Ingage İş Geliştirme ve Yeni Müşteri Süreçleri Direktörü Umut Gözen, e-ihracat yaparken dikkat edilmesi gerekenleri beş maddede sıraladı.
- Uzmanlık: Ülkemizde e-ihracat konusundaki en büyük bariyer, know-how eksikliği. İlk akla gelen lojistik operasyon ve bunun maliyetleri olsa da aslında görünür olmayan bir uzmanlık alanı daha var. 0 da pazarlama. Çoğu marka Türkiye pazarındaki tecrübelerinin yurt dışındaki pazarlar için de geçerli olabileceği yanılgısına takılabiliyor. Yine bununla bağlantılı olarak yurt dışındaki bir hedef pazarda,Türkiye’de marka bilinirliğine yapılan yatırımın onda biri bile yapılmadan kolaylıkla rekabet edilebileceği gibi bir iyimserlik hâkim.
- Hedef pazarın doğru seçilmesi: Müşterinin merkezde olduğu günümüz dünyasında, Türkiye pazarının ihtiyaçları ve talepleri doğrultusunda üretilmiş ve başarılı olan ürün ve koleksiyonların, yurt dışında herhangi bir pazarda aynı karşılığı bulması pek mümkün olmayabilir. Bu nedenle mevcut ürünler için hedef pazarın doğru seçilmesi ve bununla da kalmayıp ürünlerin pazara özel uyarlanması gereklidir. Hedef pazar iyi analiz edilerek, rekabetin düşük ama talebin yoğun olduğu kategoriler önceliklendirilmelidir. Fiyatlama aşamasında da yine pazardaki rakipler göz önünde bulundurulmalıdır.

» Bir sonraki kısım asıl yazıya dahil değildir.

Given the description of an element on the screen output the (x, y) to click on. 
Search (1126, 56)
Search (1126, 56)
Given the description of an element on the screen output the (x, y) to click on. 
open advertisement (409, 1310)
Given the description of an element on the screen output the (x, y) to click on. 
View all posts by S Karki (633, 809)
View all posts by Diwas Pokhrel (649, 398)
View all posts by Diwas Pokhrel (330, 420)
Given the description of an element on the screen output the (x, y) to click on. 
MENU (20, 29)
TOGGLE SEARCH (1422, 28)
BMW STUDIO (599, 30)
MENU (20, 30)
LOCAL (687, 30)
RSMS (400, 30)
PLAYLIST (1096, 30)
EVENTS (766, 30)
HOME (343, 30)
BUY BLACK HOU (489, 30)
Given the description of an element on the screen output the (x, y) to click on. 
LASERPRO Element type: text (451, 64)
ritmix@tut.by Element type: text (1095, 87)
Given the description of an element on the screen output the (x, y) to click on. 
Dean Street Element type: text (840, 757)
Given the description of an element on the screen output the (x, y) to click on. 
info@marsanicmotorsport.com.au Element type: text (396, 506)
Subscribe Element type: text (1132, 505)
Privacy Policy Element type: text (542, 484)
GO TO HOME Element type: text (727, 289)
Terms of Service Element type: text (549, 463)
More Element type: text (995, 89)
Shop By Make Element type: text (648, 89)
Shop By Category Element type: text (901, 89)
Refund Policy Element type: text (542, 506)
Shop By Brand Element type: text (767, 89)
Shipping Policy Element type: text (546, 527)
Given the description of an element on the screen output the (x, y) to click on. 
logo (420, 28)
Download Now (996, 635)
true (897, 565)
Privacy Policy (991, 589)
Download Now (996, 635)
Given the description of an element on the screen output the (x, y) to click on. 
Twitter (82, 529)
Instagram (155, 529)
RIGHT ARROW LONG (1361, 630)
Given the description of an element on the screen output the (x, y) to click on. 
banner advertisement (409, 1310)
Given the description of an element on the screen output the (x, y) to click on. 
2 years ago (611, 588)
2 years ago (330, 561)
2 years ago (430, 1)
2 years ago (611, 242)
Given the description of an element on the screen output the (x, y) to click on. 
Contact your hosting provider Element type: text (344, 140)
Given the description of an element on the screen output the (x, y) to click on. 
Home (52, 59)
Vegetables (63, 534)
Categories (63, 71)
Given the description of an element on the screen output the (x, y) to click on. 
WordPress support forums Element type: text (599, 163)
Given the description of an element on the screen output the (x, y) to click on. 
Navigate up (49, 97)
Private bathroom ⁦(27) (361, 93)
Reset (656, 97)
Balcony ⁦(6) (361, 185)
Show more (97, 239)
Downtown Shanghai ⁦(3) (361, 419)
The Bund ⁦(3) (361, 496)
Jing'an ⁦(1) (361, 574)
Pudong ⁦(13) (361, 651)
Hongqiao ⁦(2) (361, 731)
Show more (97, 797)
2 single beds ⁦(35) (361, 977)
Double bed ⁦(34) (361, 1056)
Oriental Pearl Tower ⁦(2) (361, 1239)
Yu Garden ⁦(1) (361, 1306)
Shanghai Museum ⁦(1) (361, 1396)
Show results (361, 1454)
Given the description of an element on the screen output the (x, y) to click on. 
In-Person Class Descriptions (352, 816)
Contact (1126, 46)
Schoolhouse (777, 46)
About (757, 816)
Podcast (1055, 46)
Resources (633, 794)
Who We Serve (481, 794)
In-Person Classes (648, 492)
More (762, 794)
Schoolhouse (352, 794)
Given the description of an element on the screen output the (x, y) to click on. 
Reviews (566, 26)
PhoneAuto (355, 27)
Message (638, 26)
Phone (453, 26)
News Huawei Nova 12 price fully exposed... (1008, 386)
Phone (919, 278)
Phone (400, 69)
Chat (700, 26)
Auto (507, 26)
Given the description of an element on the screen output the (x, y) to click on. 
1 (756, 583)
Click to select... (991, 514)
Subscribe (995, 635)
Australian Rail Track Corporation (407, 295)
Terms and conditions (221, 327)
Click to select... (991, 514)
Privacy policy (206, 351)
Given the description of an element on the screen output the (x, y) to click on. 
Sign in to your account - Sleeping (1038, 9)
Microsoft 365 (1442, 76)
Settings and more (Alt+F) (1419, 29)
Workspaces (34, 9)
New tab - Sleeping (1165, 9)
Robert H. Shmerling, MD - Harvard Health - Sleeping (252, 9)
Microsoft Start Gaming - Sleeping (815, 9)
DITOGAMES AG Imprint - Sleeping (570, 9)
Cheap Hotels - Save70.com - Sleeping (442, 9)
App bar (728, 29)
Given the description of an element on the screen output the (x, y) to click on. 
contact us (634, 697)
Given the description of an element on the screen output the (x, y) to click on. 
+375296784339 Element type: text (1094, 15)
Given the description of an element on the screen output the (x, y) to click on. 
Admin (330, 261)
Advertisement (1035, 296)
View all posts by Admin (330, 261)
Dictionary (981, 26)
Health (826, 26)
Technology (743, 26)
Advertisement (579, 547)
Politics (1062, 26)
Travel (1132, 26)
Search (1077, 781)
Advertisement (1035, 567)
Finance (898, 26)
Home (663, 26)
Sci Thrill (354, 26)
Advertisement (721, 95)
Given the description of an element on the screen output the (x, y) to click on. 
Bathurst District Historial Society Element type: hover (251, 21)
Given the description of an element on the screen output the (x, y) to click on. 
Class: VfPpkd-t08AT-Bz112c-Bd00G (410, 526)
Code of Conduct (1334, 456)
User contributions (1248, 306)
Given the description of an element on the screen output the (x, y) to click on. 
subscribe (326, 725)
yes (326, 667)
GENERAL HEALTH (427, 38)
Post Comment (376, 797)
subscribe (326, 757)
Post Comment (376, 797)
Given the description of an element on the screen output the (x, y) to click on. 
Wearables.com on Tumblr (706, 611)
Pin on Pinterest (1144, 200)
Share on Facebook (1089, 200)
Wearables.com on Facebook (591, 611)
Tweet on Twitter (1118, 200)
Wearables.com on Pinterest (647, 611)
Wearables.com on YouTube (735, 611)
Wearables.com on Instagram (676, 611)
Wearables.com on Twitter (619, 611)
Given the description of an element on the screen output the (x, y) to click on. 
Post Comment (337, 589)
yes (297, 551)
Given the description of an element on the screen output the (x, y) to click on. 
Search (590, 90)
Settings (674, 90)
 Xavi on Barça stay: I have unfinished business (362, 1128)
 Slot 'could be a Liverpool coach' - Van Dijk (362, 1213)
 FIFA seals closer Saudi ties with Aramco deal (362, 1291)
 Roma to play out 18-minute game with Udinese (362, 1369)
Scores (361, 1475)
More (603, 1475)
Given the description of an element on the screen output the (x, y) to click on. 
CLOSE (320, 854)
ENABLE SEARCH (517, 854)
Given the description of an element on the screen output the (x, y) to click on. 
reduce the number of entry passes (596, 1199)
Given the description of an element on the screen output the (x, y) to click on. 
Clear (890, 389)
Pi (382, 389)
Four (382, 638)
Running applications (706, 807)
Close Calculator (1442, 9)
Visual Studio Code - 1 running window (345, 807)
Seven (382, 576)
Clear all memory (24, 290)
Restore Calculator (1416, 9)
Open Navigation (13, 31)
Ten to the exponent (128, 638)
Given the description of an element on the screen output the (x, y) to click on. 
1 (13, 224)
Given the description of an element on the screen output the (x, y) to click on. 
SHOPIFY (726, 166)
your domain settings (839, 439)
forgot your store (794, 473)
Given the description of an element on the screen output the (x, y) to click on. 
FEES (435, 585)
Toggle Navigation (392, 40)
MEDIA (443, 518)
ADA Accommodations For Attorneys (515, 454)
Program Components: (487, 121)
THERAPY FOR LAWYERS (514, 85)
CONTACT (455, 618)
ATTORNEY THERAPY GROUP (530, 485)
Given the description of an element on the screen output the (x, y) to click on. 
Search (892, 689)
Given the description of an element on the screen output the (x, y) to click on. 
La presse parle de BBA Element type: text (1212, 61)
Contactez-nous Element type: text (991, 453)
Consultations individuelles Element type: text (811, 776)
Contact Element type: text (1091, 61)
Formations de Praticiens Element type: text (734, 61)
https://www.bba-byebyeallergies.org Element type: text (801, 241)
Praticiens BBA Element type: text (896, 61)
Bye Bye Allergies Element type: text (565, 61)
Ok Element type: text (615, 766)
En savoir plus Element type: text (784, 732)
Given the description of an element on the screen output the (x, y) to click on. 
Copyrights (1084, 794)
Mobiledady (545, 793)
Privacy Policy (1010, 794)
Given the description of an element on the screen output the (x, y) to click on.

- Ödeme yöntemleri: En başta markanın kendi e-ticaret sitesinin, çok dilli ve para birimi ile alışverişe imkân vermesi gerekir. Sitenin kullanıcı deneyimi geliştirilirken, sadece Türkiye’deki kullanıcıların alışveriş alışkanlıkları değil, hedeflenen pazarlar için de optimizasyonlar yapılmalıdır. Bir örnekle açıklamak gerekirse, mesela ödeme yöntemleri söz konusu olduğunda popüler e-wallet’lar ülkeden ülkeye değişkenlik göstermekte. Örneğin Hollanda pazarını hedefliyorsanız İDEAL mutlaka sitenize entegre olmalı. Alışveriş adımlarında bu seçeneği bulamayan HollandalI kullanıcılar, siparişi tamamlamayabilir. Bu da o pazarın reklam yatırımının dönüşünü azaltacaktır.
- Doğru platformun seçilmesi: Pazaryeri platformlarında yer almak, herhangi bir ülkeye giriş yapmak için en iyi yöntemdir. Amazon, AliExpress, Zalando gibi platformlar çok yüksek trafiğe sahipler. Kullanıcılar, tercih ettikleri platformun mobil uygulamasından kolaylıkla birçok farklı kategoride seçtikleri ürünlerden karma bir sepet oluşturabilir; kayıtlı kart ve adres bilgileriyle hızlıca sipariş verebilirler. Bu kullanım kolaylığı birçok tüketicinin, pazaryeri platformlarını tercih etmesine yol açıyor. Bu trendi, platformların büyüme hızından da teyit ediyoruz.
- Kaynak: Özellikle Avrupa ve Amerika pazarlarında Google, Facebook gibi platformlar üzerinden sağlanan erişim ile satışa yönelik reklam yatırımlarını daha öngörülebilir yapmak mümkün. Reklam yatırımları başta olmak üzere, ürün tedariki ve bu süreçlerin zamanlaması, tamamen kaynak ayırımı ile alakalı bir konu. Marka karar vericilerinin yeni bir pazara girerken hem seçtikleri pazaryerlerine hâkim olan bir ekibi mutlaka sağlamaları hem de potansiyel erişimi sağlamak için gerekli marka yatırımı kaynak olarak ayırmaları şart.
Koytola Toptan Satış Pazaryeri Hayata Geçti
Albaraka Garaj’ın 5. Dönem Hızlandırma programı girişimcilerinden biri olan Koytola, toptan satış pazaryeri olarak hayata geçti. Satış yapmak isteyenlere hem Türkiye’de hem de mikro ihracat bazında yurt dışı satış imkanı sağlıyor. Kübra Yaradılmış, Olcay Sarı ve Leena Mathur tarafından hayata geçirilen Koytola, yurt dışı pazarına açılmak isteyen satıcılar için farklı ve kolay çözüm yolları sunarak ihracata odaklanıyor.
Mikro ihracat odağında hayata geçirilen ve yurt içi ile birlikte yurt dışına toptan satış yapmak isteyen satıcılar için ideal bir platform olan Koytola, Amerika ve Avrupa’daki perakendecileri, e-ticaret yapan kişi ve şirketleri, Türkiye’deki satıcılarla buluşturuyor. Koytola’ya üyelik tamamen ücretsiz olurken, küçük üreticiler, evden ihracat yapanlar ve ilk defa ihracat yapmaya başlayacaklar için de ideal bir platform olma özelliği taşıyor.